In a hallmark gesture familiar from the artist’s innovative exploration of paint and pigment, Polke lets a pallid blue colour spill over a white ground, allowing gravity and accident to trace a spidery network of rivulets. Modifying the unpredictable crystalline patterns which result, the artist tints a random selection of the cells, causing a faint blush to spread over the left side of the support. Mixing images with the same fluid ease as liquids, the artist incorporates disparate visual sources, rendering each in a markedly different technique. Leftmost, in a delicately-brushed caricature, deprived of context and narrative, a haughty woman lectures an irate man garbed in a fish costume. In its cartoonish subject matter and linear style, this illustration recalls Polke’s earlier work Spiderman, 1971-4, in the collection of the Museum of Modern Art, New York, in which the eponymous character, stripped of all referents, clambers over an abstract ground. On the right of Untitled, the artist appropriates a woodcut of a puppeteer, instantly recognisable from its expressionistic marks, which appear as if carved between bold black outlines. Throughout his practice, Polke ceaselessly lifted motifs from prints, transforming and distorting the woodcuts, lithographs and etchings he stumbled upon into a richly ambiguous personal iconography. The present work reveals the artist’s method for transferring these images into his work: on the coat of the puppeteer, the areas to become highlights are outlined, while the black around them is yet to be filled in, creating a daintily linear image.
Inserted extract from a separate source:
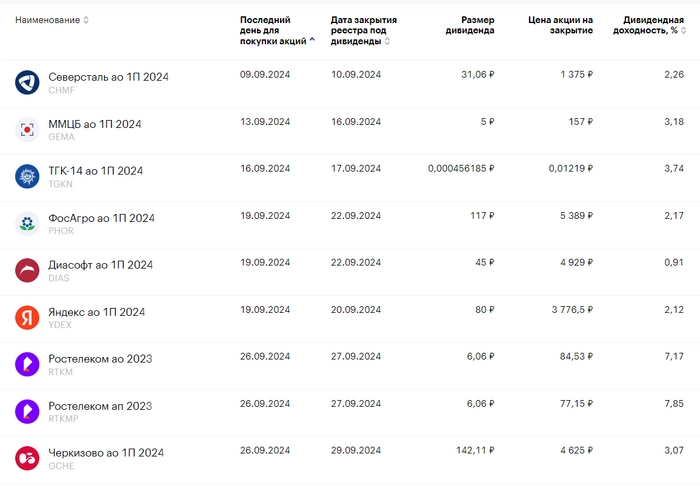Sort by Наименование column arrows
Image resolution: width=700 pixels, height=488 pixels.
[x=86, y=20]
In the centre of Untitled, the artist employs his most iconic technique, diligently hand-painting a lattice of raster dots. As the marks swirl and each dot loses its individuality, a barely coherent image of a Napoleonic soldier emerges, made recognisable by his bicorne headdress and the contrast of light and dark upon his tunic. In the constant shift of the raster dots, coming together and dissolving, the artist found the perfect visual equivalent for his oscillating vision of reality: ‘I like the way that the dots in a magnified picture swim and move about. The way that motifs change from recognisable to unrecognisable, the undecided, ambiguous nature of the situation, the way it remains open… Many dots vibrating, swinging, blurring, reappearing: one could think of radio signals, telegraphic images, television come to mind’ (S. Polke, quoted in Alibis: Sigmar Polke, 1963-2010, exh. cat., Tate Modern, London, 2015, p. 74). In Untitled, with the irrational patterning of its abstract ground, the hypnotic flux of its raster dots, with the mesmeric mosaic of its images, Polke creates a work whose layers become unfixed and fluid, constantly multiplying into an alluring infinity of new meanings.